Would anyone listen? She was a convicted criminal. She wished she could ask for a fair retrial, besides her gubernatorial pardon. After cov-enance, maybe. Before the Assembly instead of the Electorate.
She stared at the picture, grateful for one more of Carradee's kindnesses. Mentally, she retraced her route through the portrait hall. She couldn't recall seeing Carradee's image. When Carrie abdicated, they must have removed her portrait from the entry, replacing it with Si-wann's.
If anyone ought to have pride-of-place down there, it should be Carradee's daughter, Iarla Second. Surely the four-year-old's portrait had been painted before she vanished.
Firebird hung her head.

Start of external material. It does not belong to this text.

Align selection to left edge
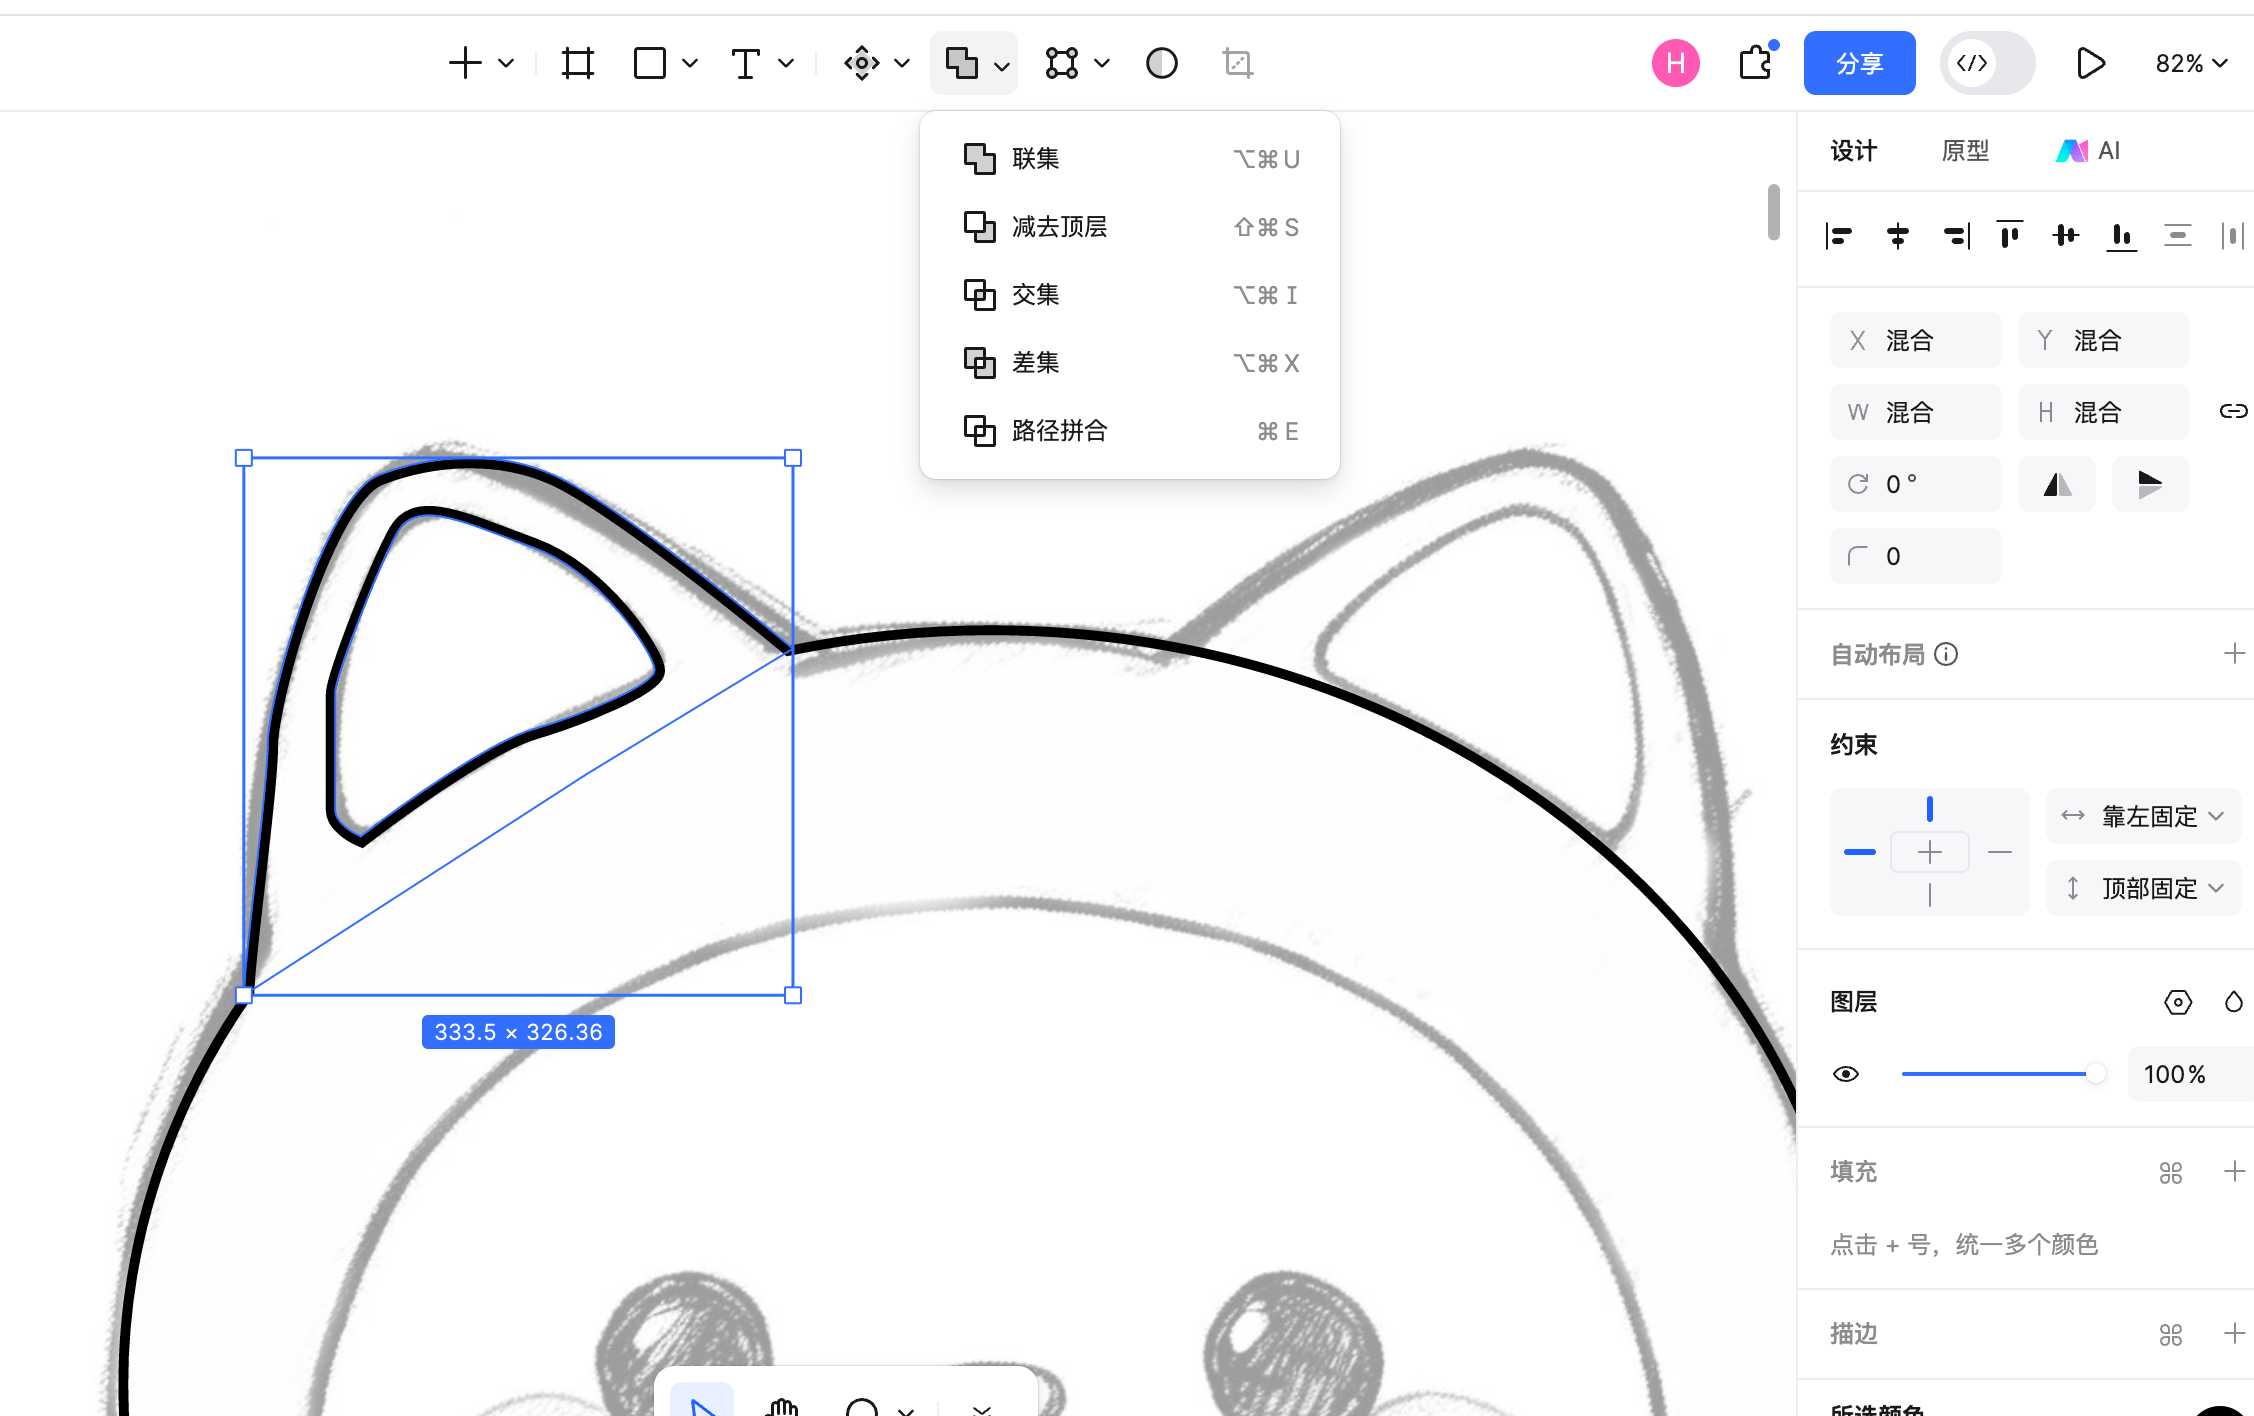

Almost without question, the Shuhr had found Iarla and her sister. If they were alive, anywhere, surely they would have surfaced by now.
But if the Shuhr had destroyed them . . . then with Carradee abdicated and Phoena dead . . .
Firebird pushed away the thought. The electors would continue their mockery of a regency for decades, if necessary, to keep her from ever coming back.
She pushed away from the wall. Shel, standing against the door, raised an eyebrow.
"Nothing, Shel. I've seen enough. We have work to do." Firebird felt half-complete when Brennen wasn't close, bad enough without adding a burden of memories. She turned away from this place that once vibrated with music. Leading her bodyguard, she hurried back to the crown princess's suite.
When they left the grounds headed for the Assembly, two small, dark cars pulled up alongside their limousine, and she saw midnight blue uniforms inside. A phalanx of Citangelo Enforcers surrounded that unit and delivered her to a hall in the central city. For most of a glorious hour, she sat in a balcony listening to a re-creation of the vote that brought her here. To override the inevitable electoral veto, she'd needed ninety percent of the popularly elected representatives.
She took ninety-four. This time, the Assembly representatives also made short speeches, praising Firebird for entering the single "nay" when the Electorate voted to attack Veroh, and demanding pledges that the Federates would protect their cities from Shuhr suicide attackers. Firebird answered with assurances, then delivered her cultural-exchange proposal. That drew polite applause.
Afterward, an ice-mine director, a metals stamping robot operator, and a woman who operated heavy machinery by virtual remote—all of them elected to represent working constituencies—joined her in a small private room.